Steam pressure 165 lbs.; coal consumption 60 tons per day; 14 knots
Registered in London; official number 108287
This ship was built as the Persia for the Hamburg America Line's service to New York. She was bought by the Atlantic Transport Line in 1897 because she was "practically a sister" to the Massachusetts class of ships. She was renamed Minnewaska (which means clear water) and employed on the Atlantic Transport Line's New York service. She is recorded in the Morton Allan Directory of European Passenger Steamship Arrivals making just three voyages between March and May 1898. In that same year of 1898 Country Life published a brief article about the Atlantic Transport Line's new stables at the Albert Docks, which also describes a luncheon given on board the Minnewaska and a tour of her accommodation for horses.

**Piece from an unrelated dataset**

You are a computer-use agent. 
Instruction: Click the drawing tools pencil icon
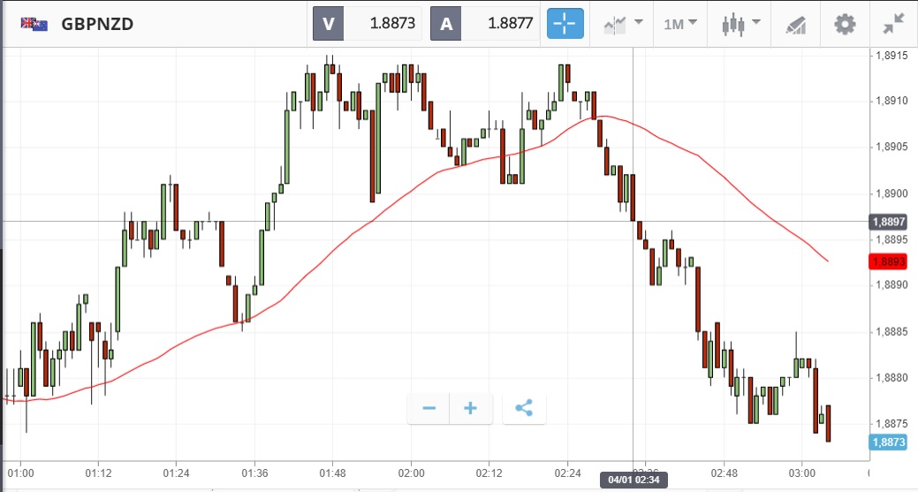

The Minnewaska was one of six Atlantic Transport Line ships bought by the U.S. government for service as transports during the Spanish-American War. She was purchased on July 26, 1898 for $660,000. In June 1898, immediately before her sale, Minnewaska was under the command of Captain Richard Griffiths, commodore of the line.
The Minnewaska was ready to sail when the sales were agreed and was permitted to make her voyage before she was handed over. Her conversion to a transport was not completed in time for her to serve during the war, but she was retained afterwards for the new Army transport service. She was refitted for this long-term role, was renamed Thomas after General George Henry Thomas, a hero of the Civil War Battle of Chickamauga, and allocated to the Pacific fleet.

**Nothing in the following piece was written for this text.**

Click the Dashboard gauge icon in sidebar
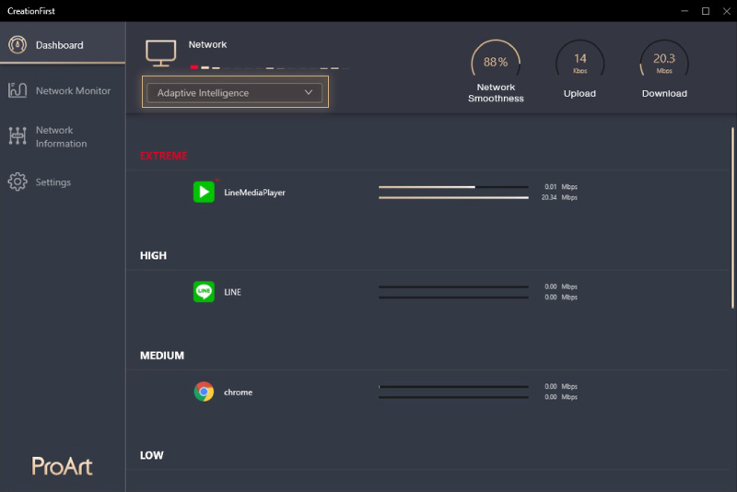 point(17,45)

The Thomas could accommodate 100 officers, 1,200 men and 1,000 horses as well as a large amount of cargo including refrigerated meat. She was soon employed on the regular service connecting San Francisco with Manila. At this time vessels going to and from the Philippines made a point of stopping and raising the American flag on Wake Island before it was formally annexed by the United States in 1899. One of these, in July 1898, was the Thomas. The Peace Corps tradition was arguably started by the Thomasites, a group of educators who got their name from the Thomas. This ship brought the first batch of 540 American teachers and some of their family members to initiate a new era of public education in the Philippines in August 1901.

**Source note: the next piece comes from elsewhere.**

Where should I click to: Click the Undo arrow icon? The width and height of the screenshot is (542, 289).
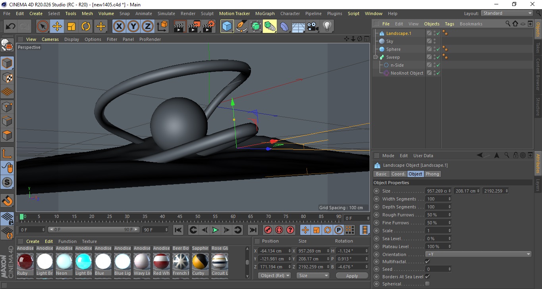[11, 27]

On October 12, 1922, a fire broke out on board the Los Angeles Steamship Company liner City of Honolulu about 600 miles from California. Captain Lester gave the order to abandon ship at 8 a.m. The disaster was dubbed "ship wreck de luxe" because the ship's orchestra played jazz as passengers were loaded into the boats, which the chief steward had provisioned with roast chicken, delicacies from the galley, and copious supplies of drink and cigarettes. The passengers and crew were picked up by a freighter, but as it had no accommodation for them they were all transferred to the Thomas when she arrived at the scene. The Thomas was heading for San Francisco, but Harry Chandler, the owner of the line, had her diverted to Los Angeles to avoid the waiting newspaper reporters and avert a media disaster.
The Thomas made several trips to the orient from New York via the Panama Canal, but was used mainly on the Manila run, stopping at Honolulu and Guam on the westward trip, and Nagasaki and Chinwantago in China on the return voyage. She was the last of the more than 50 transports acquired by the U.S. government in 1898 to remain in service and was eventually sold for scrap in July 1928.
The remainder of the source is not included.